Cerebellum plays an important role in several key functions including control of movement, balance, cognition, reward, and affect. Imaging studies indicate that distinct cerebellar regions contribute to these different functions. Molecular studies examining regional cerebellar differences are lagging as they are mostly done on whole cerebellar extracts thereby masking any distinctions across specific cerebellar regions.

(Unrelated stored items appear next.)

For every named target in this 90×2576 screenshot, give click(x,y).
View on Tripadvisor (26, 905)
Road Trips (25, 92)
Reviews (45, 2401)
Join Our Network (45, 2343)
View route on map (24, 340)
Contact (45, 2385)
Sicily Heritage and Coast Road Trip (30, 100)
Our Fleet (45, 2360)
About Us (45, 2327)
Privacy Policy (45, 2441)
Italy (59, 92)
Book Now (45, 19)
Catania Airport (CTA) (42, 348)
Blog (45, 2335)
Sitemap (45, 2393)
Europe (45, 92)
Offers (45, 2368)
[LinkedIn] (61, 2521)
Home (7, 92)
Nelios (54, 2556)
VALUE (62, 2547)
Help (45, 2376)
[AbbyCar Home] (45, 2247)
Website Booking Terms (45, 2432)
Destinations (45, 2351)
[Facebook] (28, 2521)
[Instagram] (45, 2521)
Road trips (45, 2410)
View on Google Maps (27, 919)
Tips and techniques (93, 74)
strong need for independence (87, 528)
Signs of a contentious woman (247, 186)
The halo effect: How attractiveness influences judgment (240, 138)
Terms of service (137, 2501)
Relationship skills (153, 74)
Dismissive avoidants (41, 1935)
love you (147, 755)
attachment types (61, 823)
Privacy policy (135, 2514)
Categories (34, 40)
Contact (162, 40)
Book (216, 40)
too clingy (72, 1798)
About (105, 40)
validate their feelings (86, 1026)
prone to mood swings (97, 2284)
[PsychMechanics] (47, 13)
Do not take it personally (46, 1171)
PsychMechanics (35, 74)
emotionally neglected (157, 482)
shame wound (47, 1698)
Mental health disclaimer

Here we describe a technique to reproducibly and quickly dissect four different cerebellar regions: the deep cerebellar nuclei (DCN), anterior and posterior vermal cerebellar cortex, and the cerebellar cortex of the hemispheres. Dissecting out these distinct regions allows for the exploration of molecular mechanisms that may underlie their unique contributions to balance, movement, affect and cognition. This technique may also be used to explore differences in pathological susceptibility of these specific regions across various mouse disease models.
The cerebellum contains over half of the neurons in the brain and has historically been referred to as a motor control and balance center in the brain1. More recently, studies have demonstrated that the cerebellum plays a key role in various other functions including cognition, reward processing, and affect2,3,4,5.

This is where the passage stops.